En matière d'Internet mobile, il y a bien une fracture numérique dans l'Hexagone. La dernière enquête de l'Arcep sur la qualité des réseaux de Orange, SFR, Bouygues Telecom et Free en témoigne. Les équipes du régulateur des télécoms ont sillonné la France, et ont effectué plus d'un million de mesures dans tout le pays. Ainsi, chez Orange, dont le réseau mobile est le plus performant, le taux de mesures de débits supérieurs à 3 Mbit/s - soit le seuil pour bien naviguer sur Internet - atteint 97% dans les grandes villes. Mais dans les zones rurales, il tombe à 83%.
Le fossé se creuse pour les besoins plus « datavores ». Toujours chez Orange, le taux de mesures de débits supérieurs à 8 Mbit/s - adapté « aux usages les plus courants, tels que le visionnage vidéo », précise l'Arcep - s'élève à 96% dans les grands centres urbains. Dans les villages ruraux, il tombe à 74%. Enfin, disposer d'une vitesse supérieure, d'au moins 30 Mbit/s pour les usages les plus gourmands en bande passante, constitue un luxe dans les campagnes. Chez Orange, le taux de mesures associé à ce seuil est de 53% (soit environ 10 points de plus que pour les autres opérateurs). Dans les grandes villes, en revanche, il caracole à 91%...
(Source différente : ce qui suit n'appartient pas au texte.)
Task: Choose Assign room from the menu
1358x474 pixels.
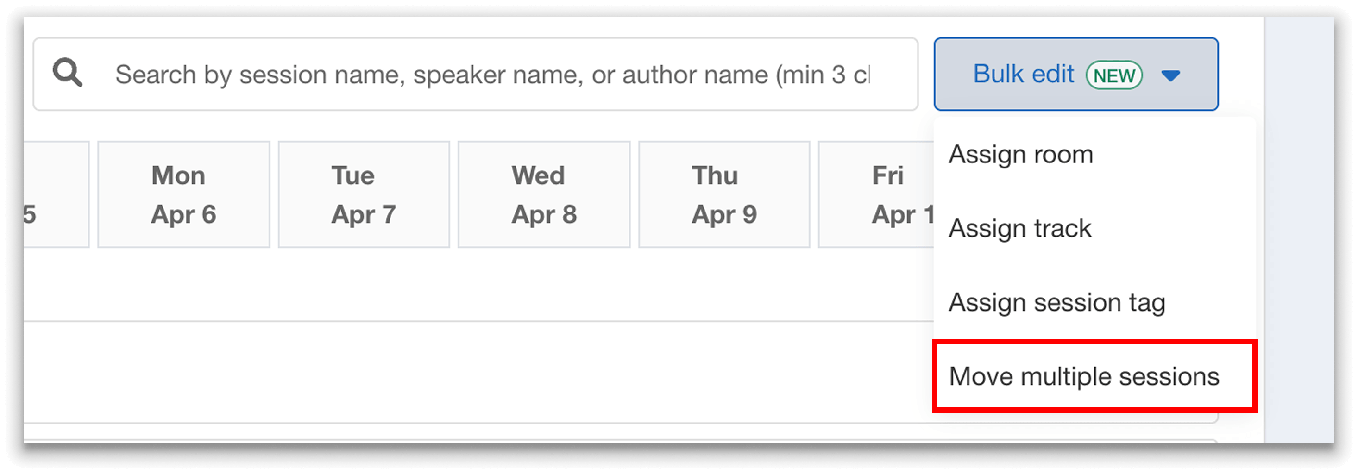Action: [1021, 154]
La 5G, privilège des urbains
En résumé, les réseaux mobiles sont à l'évidence beaucoup plus performants dans les agglomérations que dans les villages. La situation ne date pas d'aujourd'hui. Mais elle s'aggrave, mécaniquement, avec le déploiement de la 5G. Les Orange, SFR, Bouygues Telecom et Free déploient en priorité cette technologie dans les villes, où la densité de population - et donc de clients - est plus importante.
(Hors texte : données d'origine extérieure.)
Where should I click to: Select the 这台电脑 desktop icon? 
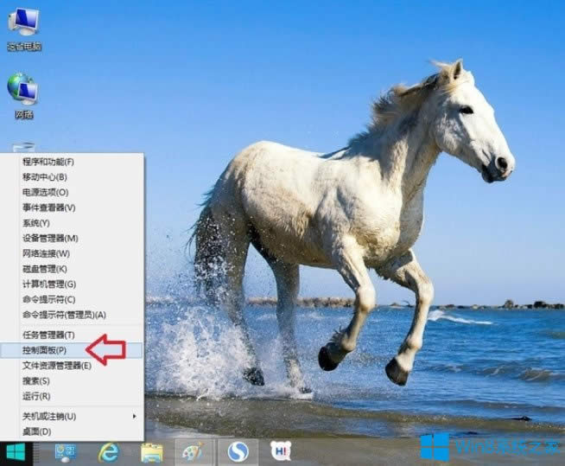click(x=23, y=26)
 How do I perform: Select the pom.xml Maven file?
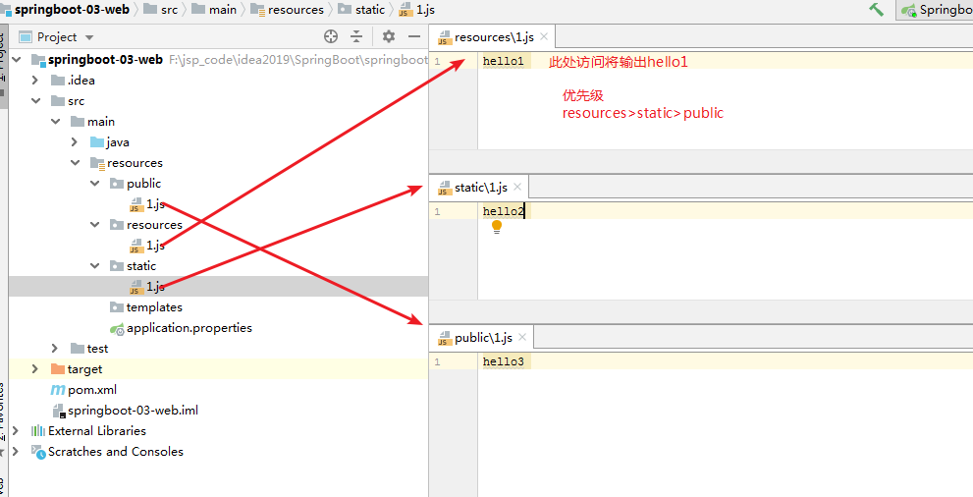click(83, 390)
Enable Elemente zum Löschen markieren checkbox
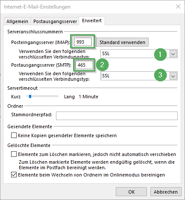Viewport: 185px width, 200px height. point(14,154)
Aujourd'hui, cette technologie, qui vient de passer la barre des 10 millions d'utilisateurs dans l'Hexagone, n'est pas encore considérée comme essentielle pour les particuliers, en l'absence de nouveau service de rupture qui justifierait de s'y convertir. Mais qu'en sera-t-il demain ? En outre, la 5G industrielle, qui commence à faire son nid, ne risque-t-elle pas d'être le privilège des usines des villes ? Cette situation inquiète nombre d'élus locaux, qui redoutent un déclassement rapide de leurs territoires, dans un monde où le numérique est devenu aussi essentiel que l'eau ou l'électricité.
Lutte contre les « zones blanches »
Mais la 5G ne fait pas oublier la 3G et la 4G. Il existe, toujours, des « zones blanches » ou des « zones grises », où ces technologies ne passent pas, ou très mal. Le gouvernement s'est saisi de ce problème via le « New Deal », un accord signé avec les opérateurs en 2018. L'Etat a concrètement renoncé à plusieurs milliards d'euros de recettes budgétaires en échange d'une accélération de la couverture 3G et 4G dans les zones blanches. Le volet le plus important de ce plan est le dispositif dit de « couverture ciblée », lequel permet aux collectivités d'identifier les villages prioritaires. Le New Deal a sans nul doute permis d'améliorer la situation. Mais pas de la régler une bonne fois pour toute, selon les aveux mêmes du gouvernement. Depuis des mois, des voix s'élèvent, et appellent à ce que ce programme soit prolongé, ou renouvelé.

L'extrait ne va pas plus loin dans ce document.